15 Minutes was billed as a gritty take on the media (personified by Kelsey Grammer), the police (Robert DeNiro), and how the two helped one another. Mixed into this agreement and the sensationalism that follows, are two Eartern European criminals (Karel Roden and Oleg Taktarov) who decide to buy into the fame and fortune of crime they see on television and videotape their crimes to, one day, sell for a fortune. Along for the ride is an idealistic Fire Marshall (Edward Burns) who does his best to be the moral compass of the story.
The last movie reviewed here was helmed by a director whose distinct lack of style was noteworthy.
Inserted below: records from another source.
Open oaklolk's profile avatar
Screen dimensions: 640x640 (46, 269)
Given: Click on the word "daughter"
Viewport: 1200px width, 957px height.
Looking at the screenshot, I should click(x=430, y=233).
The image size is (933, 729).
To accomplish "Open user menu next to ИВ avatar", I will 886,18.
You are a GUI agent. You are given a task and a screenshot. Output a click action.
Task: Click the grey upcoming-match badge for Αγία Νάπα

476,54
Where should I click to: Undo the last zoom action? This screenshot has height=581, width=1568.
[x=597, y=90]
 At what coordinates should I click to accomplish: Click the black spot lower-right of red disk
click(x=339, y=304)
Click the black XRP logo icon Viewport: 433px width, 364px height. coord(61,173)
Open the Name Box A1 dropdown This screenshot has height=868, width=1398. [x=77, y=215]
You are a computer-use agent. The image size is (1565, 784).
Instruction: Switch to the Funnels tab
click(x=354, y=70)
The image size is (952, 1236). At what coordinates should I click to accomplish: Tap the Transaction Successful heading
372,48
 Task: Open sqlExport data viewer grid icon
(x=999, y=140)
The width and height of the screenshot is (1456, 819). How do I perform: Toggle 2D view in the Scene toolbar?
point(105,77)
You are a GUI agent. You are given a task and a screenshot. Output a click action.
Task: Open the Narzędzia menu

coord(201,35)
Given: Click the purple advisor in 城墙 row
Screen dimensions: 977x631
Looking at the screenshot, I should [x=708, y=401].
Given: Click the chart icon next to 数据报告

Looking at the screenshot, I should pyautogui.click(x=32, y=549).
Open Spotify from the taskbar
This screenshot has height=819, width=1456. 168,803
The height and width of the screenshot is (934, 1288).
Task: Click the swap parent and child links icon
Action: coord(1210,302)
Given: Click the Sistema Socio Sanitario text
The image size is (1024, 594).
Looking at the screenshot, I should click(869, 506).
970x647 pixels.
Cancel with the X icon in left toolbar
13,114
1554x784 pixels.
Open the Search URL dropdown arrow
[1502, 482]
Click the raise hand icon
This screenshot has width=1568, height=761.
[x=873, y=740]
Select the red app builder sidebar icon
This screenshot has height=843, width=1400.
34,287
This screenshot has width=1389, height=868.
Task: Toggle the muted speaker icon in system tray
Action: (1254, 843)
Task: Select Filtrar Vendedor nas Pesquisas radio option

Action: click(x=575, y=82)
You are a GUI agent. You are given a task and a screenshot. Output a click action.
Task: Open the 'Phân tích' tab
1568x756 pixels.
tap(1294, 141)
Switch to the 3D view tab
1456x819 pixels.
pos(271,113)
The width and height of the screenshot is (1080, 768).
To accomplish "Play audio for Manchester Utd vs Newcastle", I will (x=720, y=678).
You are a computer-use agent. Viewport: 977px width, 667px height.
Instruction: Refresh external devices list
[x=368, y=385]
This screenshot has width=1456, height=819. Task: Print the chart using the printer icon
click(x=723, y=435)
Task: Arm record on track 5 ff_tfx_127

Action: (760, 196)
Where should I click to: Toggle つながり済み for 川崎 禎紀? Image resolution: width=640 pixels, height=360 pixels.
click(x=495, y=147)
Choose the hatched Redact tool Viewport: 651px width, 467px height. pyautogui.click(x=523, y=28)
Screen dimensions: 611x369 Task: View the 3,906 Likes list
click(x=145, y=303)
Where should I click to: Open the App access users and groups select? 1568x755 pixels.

With this film, the director has too much style, making odd shot choices, and telling a good story with a slew of A-List actors very poorly. There was so much ham on screen I don’t think observant Jewish people should view it. The stars seemed to be forced to chew the scenery so much I could see bleeding gums. This movie should have been a great crime drama/thriller but, instead, was two hours of people overacting and making stupid looks into the camera (way to break the fourth wall, dumbass!).
More than that, we finally saw that Edward Burns is not the big movie star he was advertised as being. His role was simple enough they could have brought in any young actor to play it. It required a gritty innocence that anyone could have pulled off but, somehow, it seemed forced and contrived when coming from Burns. Someone once told me that any bad actor is one where you can tell he/she is trying to act. For Burns, he looked uncomfortable and unnatural on screen surrounded by all of these acting heavyweights. A better script would have called for more screen time for DeNiro and his partner, aptly played by Avery Brooks, a man who overacts so well that it actually becomes good.
I have said in the past that I do not have a bad movie in my collection. Here I am, only a handful of movies into this project, and I have to recant. I can’t believe I paid money for this piece of shit. It was profound the first time I saw it but it didn’t have staying power. Lesson learned. Moving on.
Most Valuable Actor: Oleg Taktarov as Oleg Razgul, the “director” criminal. how can one actor be, simultaneously, the best and worst thing about a movie. He was the best because he was so childlike and, really, the only principle who didn’t seem like he was acting. Plus, he got some really good lines as he was the only comic relief in the film. He was the worst, however, because this film didn’t need him to be comic relief. He could have been written as a straight-man accomplice and it would have had a more resonating effect that countered Karel Roden’s sociopathic character. Oleg gets this distinction because he took a shitty part and did it very well.